The problem
What is needed is an exact copy of the line with "DistinctInk (193, 1916)" and all lines that follow it in the entries below, the last line included.

Data for this task
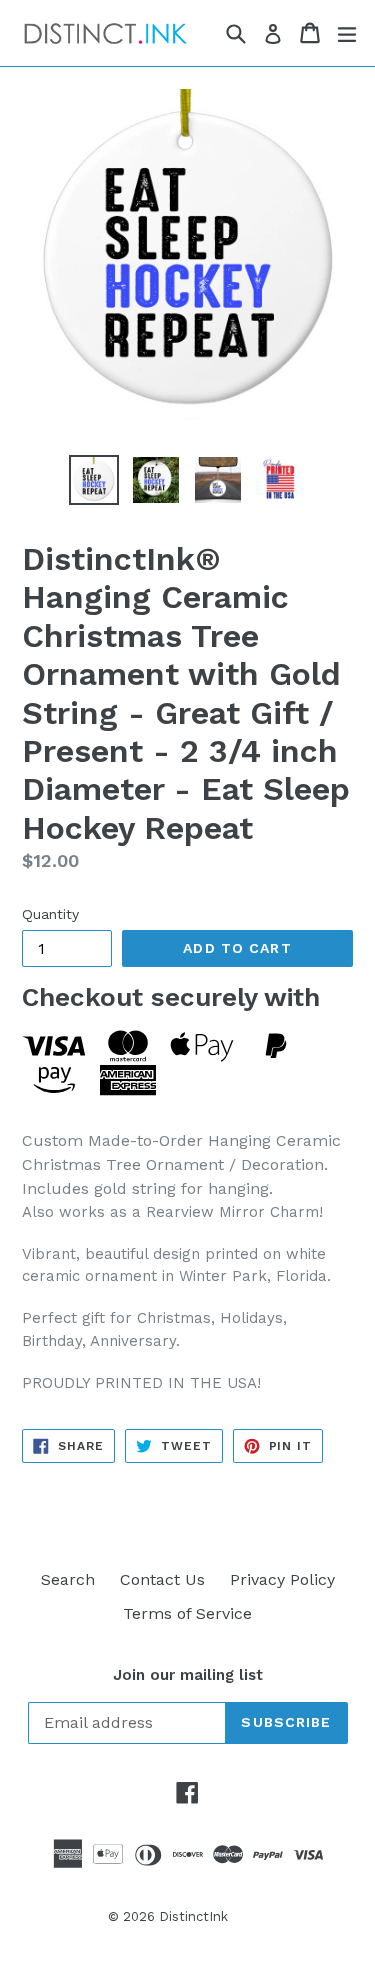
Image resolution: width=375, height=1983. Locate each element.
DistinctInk (193, 1916)
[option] (94, 480)
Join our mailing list (188, 1675)
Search (68, 1579)
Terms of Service (187, 1613)
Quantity (50, 914)
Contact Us (162, 1579)
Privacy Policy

Solution for this problem
DistinctInk (193, 1916)
[option] (94, 480)
Join our mailing list (188, 1675)
Search (68, 1579)
Terms of Service (187, 1613)
Quantity (50, 914)
Contact Us (162, 1579)
Privacy Policy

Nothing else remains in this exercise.